Mikes and Megaphones are also used at random for all kinds of purposes like advertising sale of indigenous medicines, capable of curing common cold to cancer, playing all kinds of songs and deliberations of religious clerics, announcing deaths of people, of power outages so on and so forth.
Use of the mikes may be somewhat justified as used by the mosques calling people to prayers but I am not too sure as to whether or not series of mikes should be used at full blast within a radius of a kilometer. I am partially disabled and keep myself confined indoors most of the time. On occasions I have tried to listen to the Khutbas from nearby mosques during the Juma prayers. Invariably I failed, since the simultaneous loud sound coming out of several mikes at a time make it all too difficult.

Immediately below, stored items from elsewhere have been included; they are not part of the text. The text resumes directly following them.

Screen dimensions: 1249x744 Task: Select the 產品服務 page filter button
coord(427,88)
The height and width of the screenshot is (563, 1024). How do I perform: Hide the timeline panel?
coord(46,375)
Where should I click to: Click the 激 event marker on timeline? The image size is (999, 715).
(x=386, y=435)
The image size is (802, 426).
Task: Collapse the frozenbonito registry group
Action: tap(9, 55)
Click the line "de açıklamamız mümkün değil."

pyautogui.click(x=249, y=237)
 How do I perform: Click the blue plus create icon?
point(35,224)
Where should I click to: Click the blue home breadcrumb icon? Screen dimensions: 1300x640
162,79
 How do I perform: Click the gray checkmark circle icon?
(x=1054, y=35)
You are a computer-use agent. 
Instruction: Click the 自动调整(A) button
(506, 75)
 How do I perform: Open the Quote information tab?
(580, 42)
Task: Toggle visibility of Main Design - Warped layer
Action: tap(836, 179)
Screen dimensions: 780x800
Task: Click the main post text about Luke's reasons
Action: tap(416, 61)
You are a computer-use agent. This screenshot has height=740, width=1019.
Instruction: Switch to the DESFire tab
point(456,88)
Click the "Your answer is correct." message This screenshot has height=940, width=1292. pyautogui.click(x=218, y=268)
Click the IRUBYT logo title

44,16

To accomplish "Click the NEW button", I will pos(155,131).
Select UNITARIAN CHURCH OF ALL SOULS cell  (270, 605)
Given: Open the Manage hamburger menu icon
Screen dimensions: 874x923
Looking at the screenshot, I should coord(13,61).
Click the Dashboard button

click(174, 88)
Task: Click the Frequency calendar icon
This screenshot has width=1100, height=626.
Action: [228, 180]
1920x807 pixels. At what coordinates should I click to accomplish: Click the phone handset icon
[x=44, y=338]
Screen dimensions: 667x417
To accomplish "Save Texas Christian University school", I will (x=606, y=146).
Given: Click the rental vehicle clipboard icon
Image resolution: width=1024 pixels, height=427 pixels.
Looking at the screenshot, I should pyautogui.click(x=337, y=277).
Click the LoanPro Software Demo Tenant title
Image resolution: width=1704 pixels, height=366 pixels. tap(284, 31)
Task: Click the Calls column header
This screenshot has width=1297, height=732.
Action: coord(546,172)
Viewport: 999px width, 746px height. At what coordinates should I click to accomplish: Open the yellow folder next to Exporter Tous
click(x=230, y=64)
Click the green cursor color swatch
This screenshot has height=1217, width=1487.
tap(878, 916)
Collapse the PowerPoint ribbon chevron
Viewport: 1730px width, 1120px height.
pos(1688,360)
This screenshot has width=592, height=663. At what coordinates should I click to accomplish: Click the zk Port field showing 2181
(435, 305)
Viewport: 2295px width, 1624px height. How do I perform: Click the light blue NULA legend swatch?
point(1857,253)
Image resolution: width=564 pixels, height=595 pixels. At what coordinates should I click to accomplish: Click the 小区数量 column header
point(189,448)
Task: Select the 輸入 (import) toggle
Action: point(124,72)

Mikes are also used in announcing deaths of people of a locality, informing people of power outages. Ironically though it is often difficult to catch the actual message since the messages often conveyed in manner and style that is too fast, too loud and the language used is often unclear.
I find the use of mikes in cities including the rural areas to be somewhat reflective of the level of our poor taste and a mindset that is decadent. Mikes at full blast are often used at marriage ceremonies in rented halls located right in the midst of residential areas that often continue for more than a day making it difficult for those living in the vicinity to have a good night's sleep. I pity the people who live around the lake in Dhanmandi which has essentially been turned into an amusement park for the public. Throughout the day it is bustling with people from all walks of life talking and congregating for all kinds of purposes. There are food vendors, peanut sellers and people simply loitering aimlessly. On top of it every other day some sort of open air concerts are being held with mikes operating in full blasts from evening till dawn. You find yourself in a no sleep zone. This practice has now spread its wings into apartment complexes too as I have already mentioned above. Worst of all, the concerts often appear to be dominated by pointless shouting and jumping around that can hardly be described as music
With all the high rise buildings, extreme traffic congestion, the loud noise and chaos that you have to undergo routinely every day while living in this metropolitan city, for obvious reasons you would like to spend some time in a quiet environment in some corners on the outskirts of the city once in a while. Due to our pattern of climatic conditions you can do that only during the winter season and that too is marred by loud sounds of the mikes. You start from your house and sure enough you will come across bus loads of picnickers dancing in a truck or a bus to some cheap tunes of songs from local or Indian films with mikes playing at full blasts often interrupted by periodic .announcements no one knows to whose benefit. It is a rowdy scenario. Worst of all this continues even on arrival on the location and right through the return journey into town.
I would like to end this brief essay with a few stray remarks but not unrelated as such. You see we Bengalis are famously known for talking loud and it is my impression that in any gathering of hundred or two hundred particularly in a closed compound there is no need for a mike. Just look at any of the proceedings of our Parliament the way our lawmakers deliberate, (or is it shouting) truly speaking, we could even do away with the PA system.
It is my considered opinion that we must find a way out of this debilitating state of sound pollution that exists today both for the sake of mental and physical health of those particularly living the metropolitan cities. Given the will on the part of civil society activists, combined with due support of the government, the matter can surely be contained and duly regulated.